- [WHAT TO WORK ON]: Report all lines from the entries below in which "click" appears.

- [MATERIAL FOR THE TASK]:
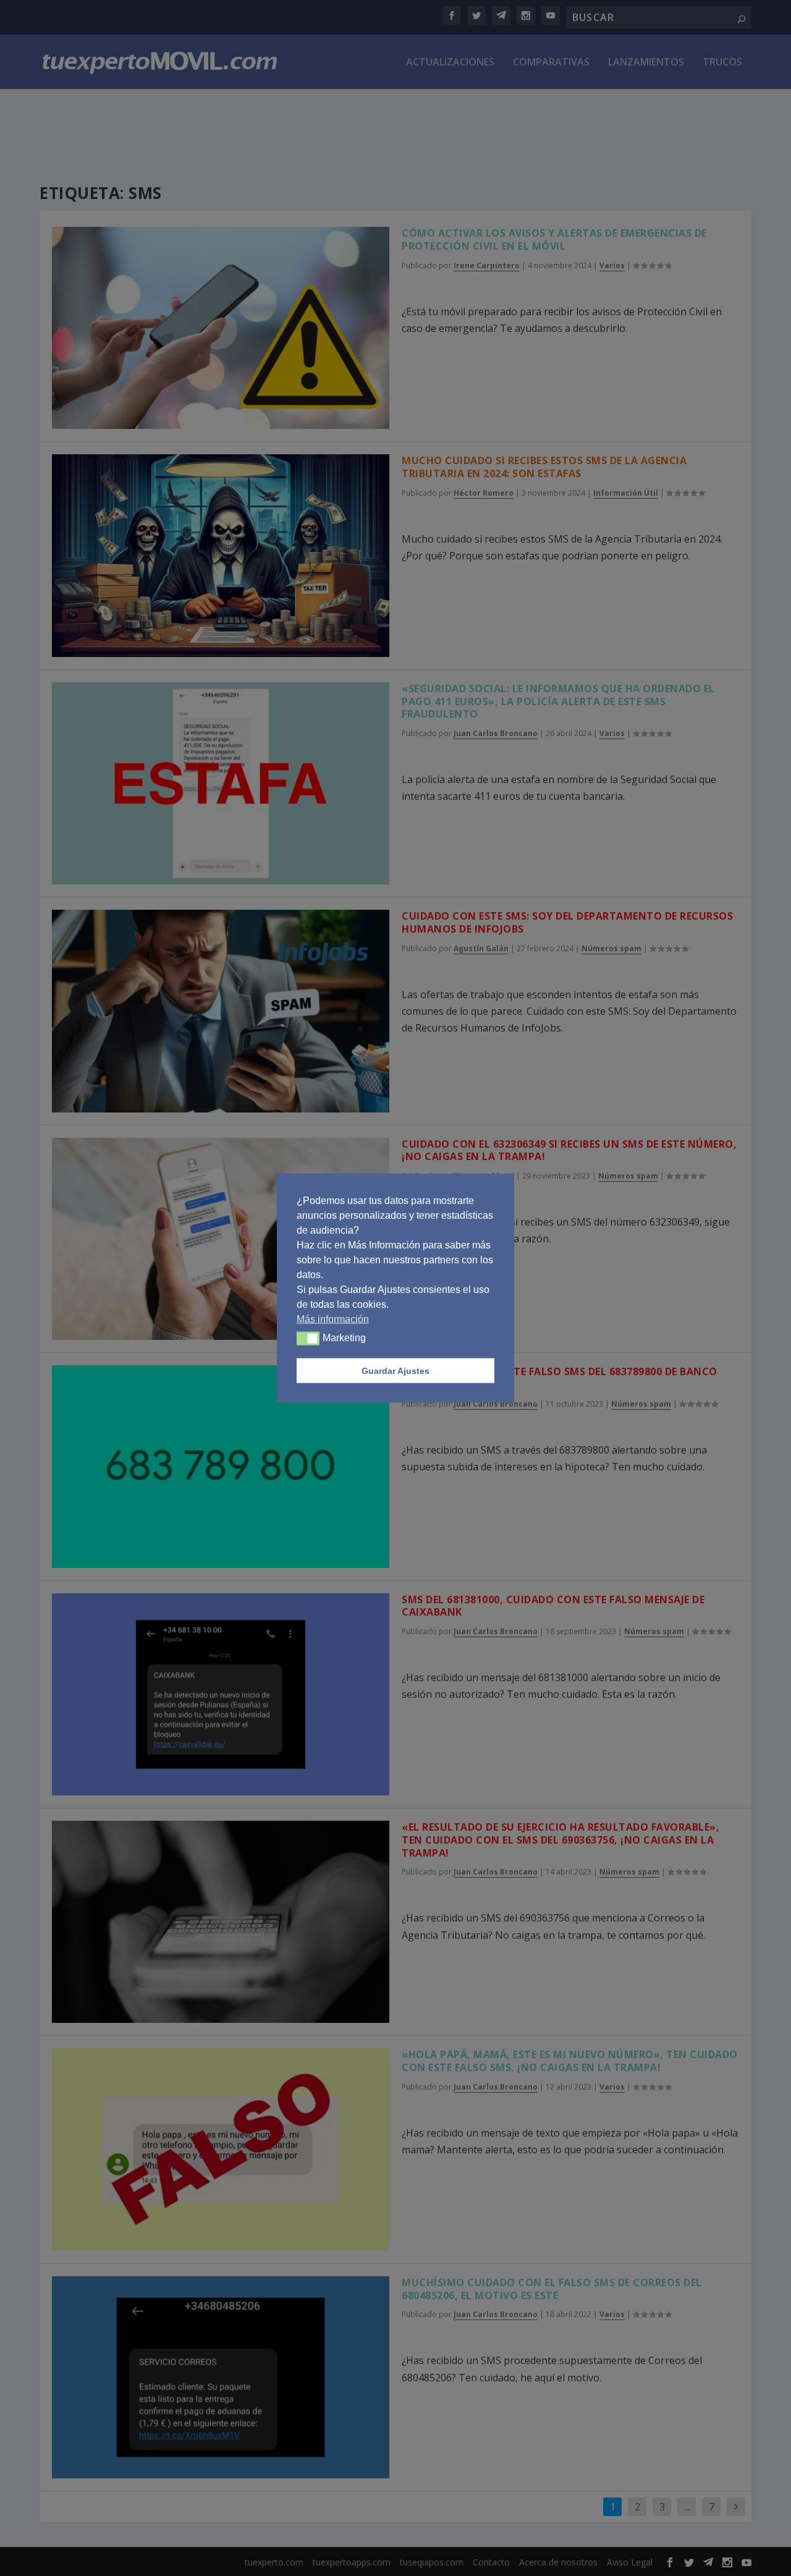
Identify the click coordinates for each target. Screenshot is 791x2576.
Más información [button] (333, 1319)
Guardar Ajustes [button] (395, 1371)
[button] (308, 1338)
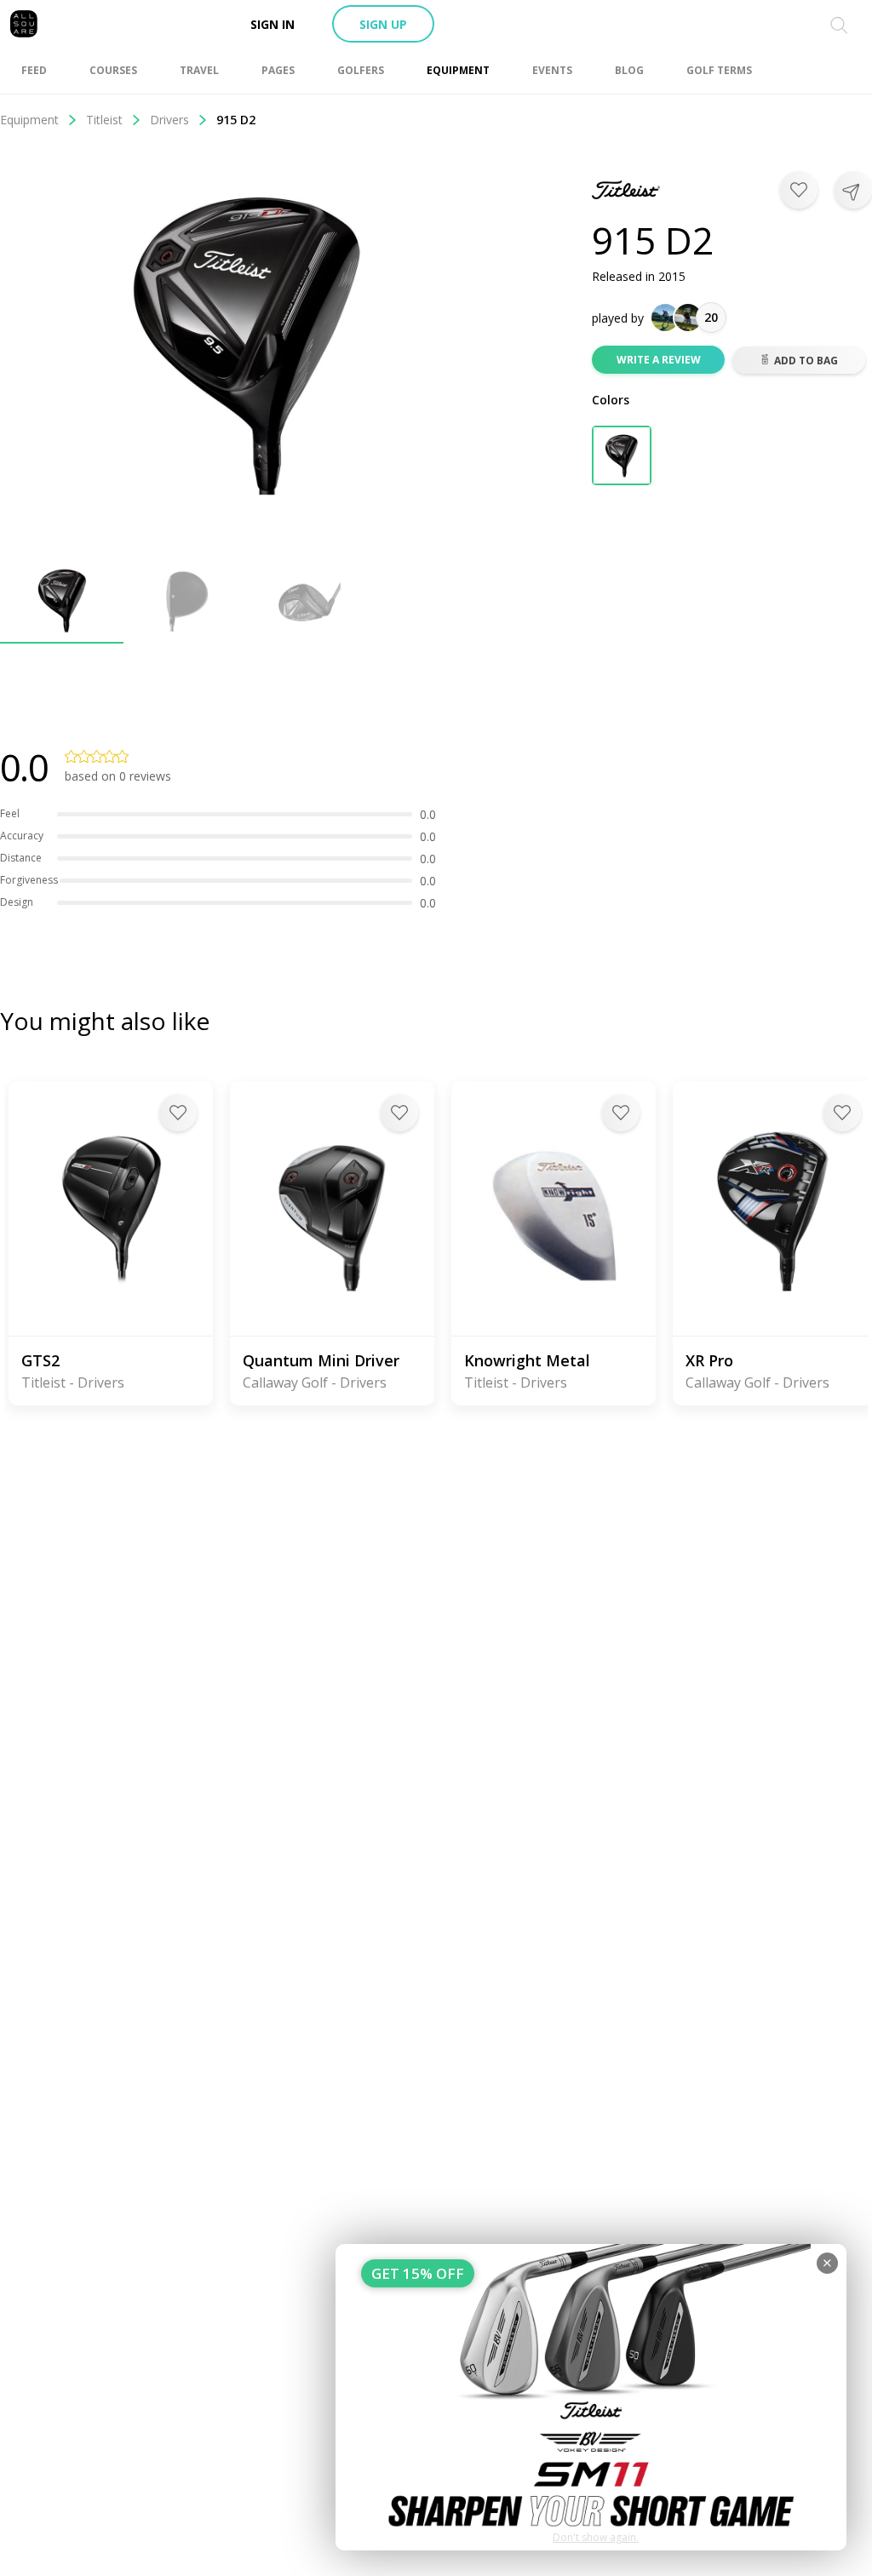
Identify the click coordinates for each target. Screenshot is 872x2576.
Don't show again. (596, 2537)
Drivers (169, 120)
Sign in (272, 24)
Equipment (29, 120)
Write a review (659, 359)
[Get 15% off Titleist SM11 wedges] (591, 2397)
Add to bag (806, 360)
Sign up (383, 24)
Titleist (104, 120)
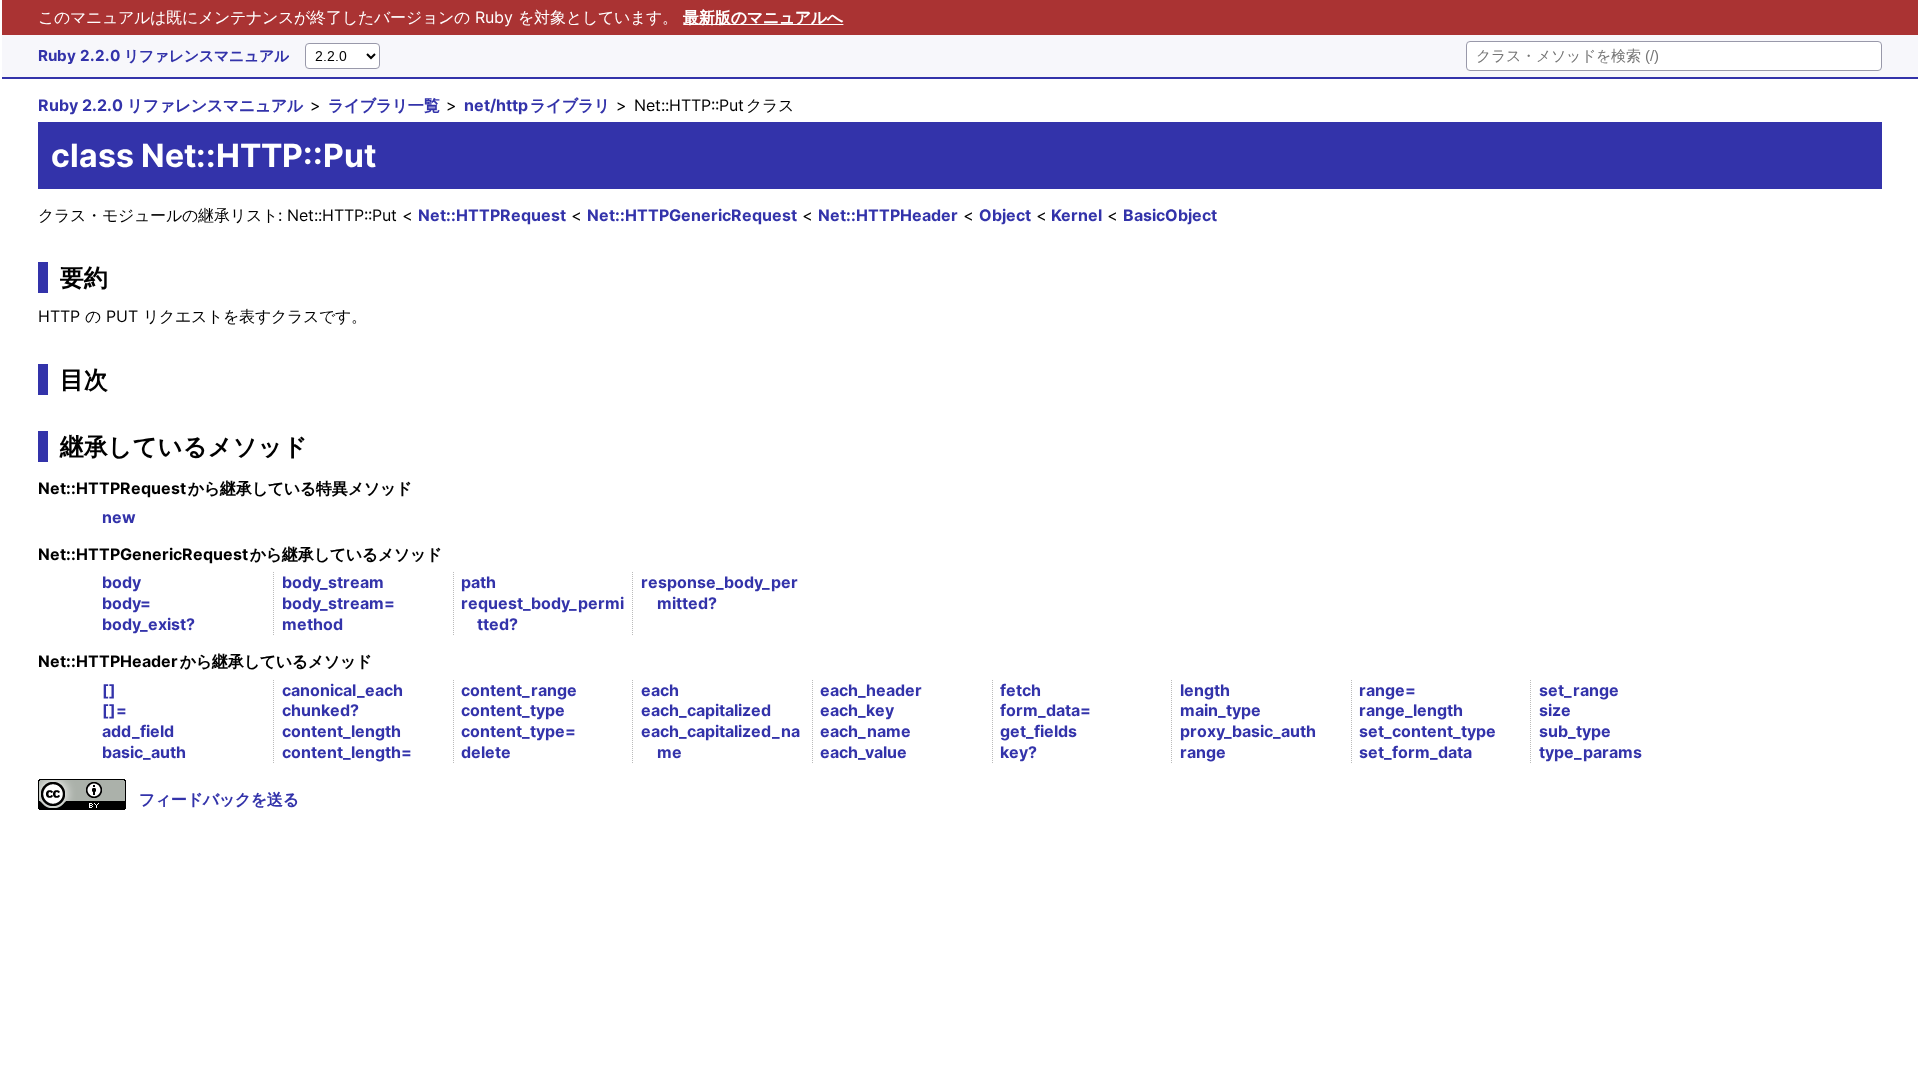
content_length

- [OUTPUT OF THE TASK]:
Identify the click coordinates for each target. Screenshot is 791x2576.
Identify the click coordinates for each target. Screenshot is 872x2576.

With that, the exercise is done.